そう思いながらも、俺はあえて突っ込まず、少しだけ柔らかい口調で言った。
「今日は、仕事抜きでゆっくりできそうですか?」
「……そうね。あなたがうまくリードしてくれれば」
美咲は俺を見つめながら、意味ありげな微笑みを浮かべた。
──なるほど、これは試されている。
彼女は、決して弱みを見せないタイプだ。
「自分が恋愛経験が乏しい」という事実を隠したまま、俺がどう対応するのか見極めようとしている。
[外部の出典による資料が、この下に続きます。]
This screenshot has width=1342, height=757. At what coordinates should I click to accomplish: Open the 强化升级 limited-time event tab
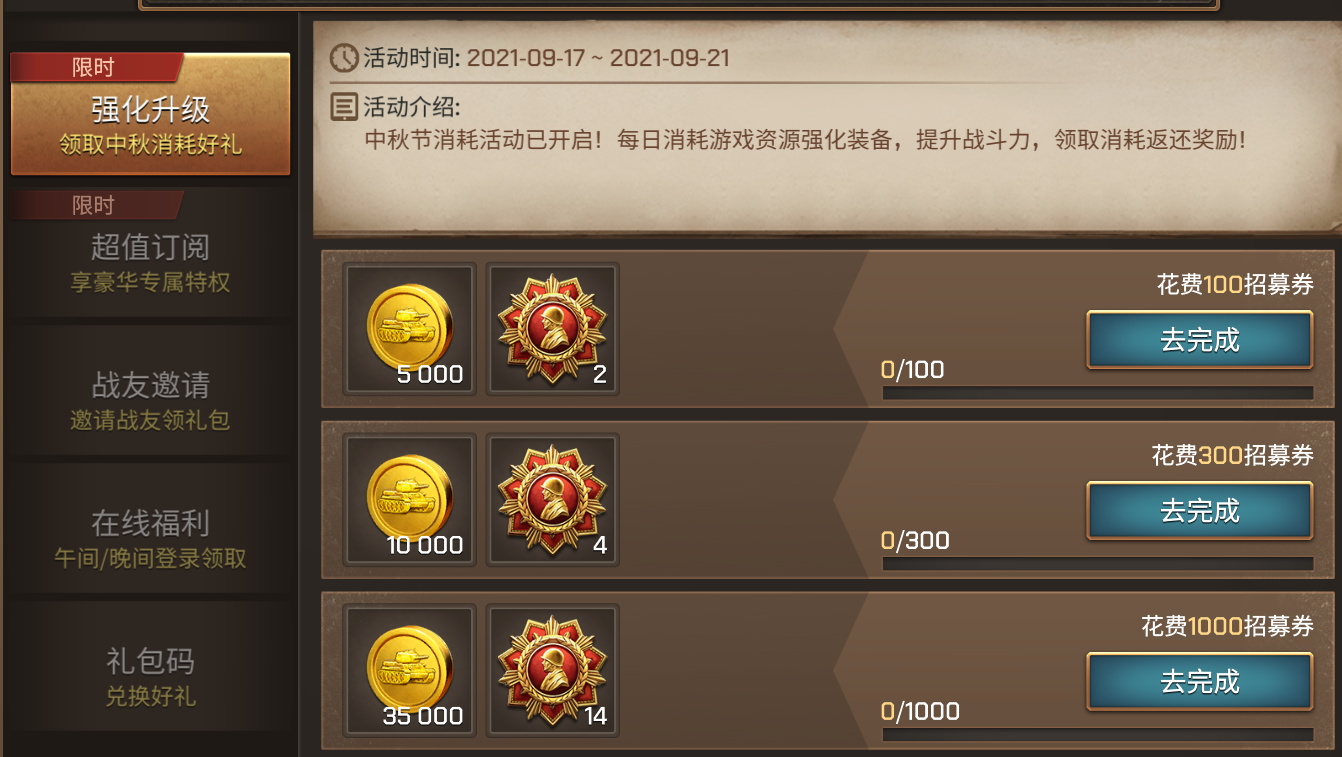click(x=150, y=114)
だが、それならば──俺は俺のやり方で、この場を楽しませてやるだけだ。
「じゃあ、俺のほうから質問してもいいですか?」
俺がそう切り出すと、美咲は少し意外そうに眉を上げた。
「……ええ、構わないわ」
「美咲さんって、休日はどんなふうに過ごしてるんですか?」
「休日?」
彼女は一瞬、考える素振りを見せた。
「基本的には仕事関連の資料を読んだり、自己研鑽をしたりね。あとは軽い運動をすることもあるけど」
「……うーん、めちゃくちゃストイックですね」
「そうかしら?」
美咲は当たり前のように言うが、俺からしたら完全に仕事人間のそれ だった。
「……じゃあ、ちょっと試しに聞いてみますけど、例えば、『次の休みは彼氏とどこかに出かける』っていう状況になったら、どこに行きたいですか?」
この質問に、美咲の表情が一瞬固まる。
「……そういうこと、考えたことがなかったわね」
彼女はカップを置き、指先でグラスの縁を軽くなぞった。
「……恋人とどこかに出かける、か……」
そして、ふっと微笑む。
「……そんなシチュエーション、今までなかったもの」
──やっぱりか。
彼女の中には、「恋人とデートする」という概念すら存在しないのかもしれない。
ならば、ここで少しだけ、俺の役目を果たしてみるか。
「じゃあ、こうしましょう」
俺はカップを置き、軽く身を乗り出して言った。
「このまま、俺と普通の恋人みたいにデートしてみませんか?」
美咲の指先がぴたりと止まる。
「……普通の恋人、ね」
彼女は静かに俺を見つめる。
その表情には、興味と、ほんのわずかな戸惑いが入り混じっていた。
「そうね……どうすればいいのかしら」
「簡単ですよ。難しいことは考えずに、ただ一緒に過ごせばいいんです」
俺は軽く笑って、付け加えた。
「美咲さんは、仕事ではきっと完璧な女性なんでしょう。でも、今日は”ただの美咲さん”でいればいいんじゃないですか?」
その言葉に、美咲の目が少しだけ見開かれる。
──まるで、そんなことを言われるのが初めてであるかのように。
彼女はしばらく沈黙し、そして、ふっと微笑んだ。
「……面白いことを言うのね」
美咲はグラスを手に取り、軽く揺らす。
「いいわ。あなたの言う通り、今日は”ただの美咲”でいることにする」
──こうして、俺と美咲の初めてのデートが始まった。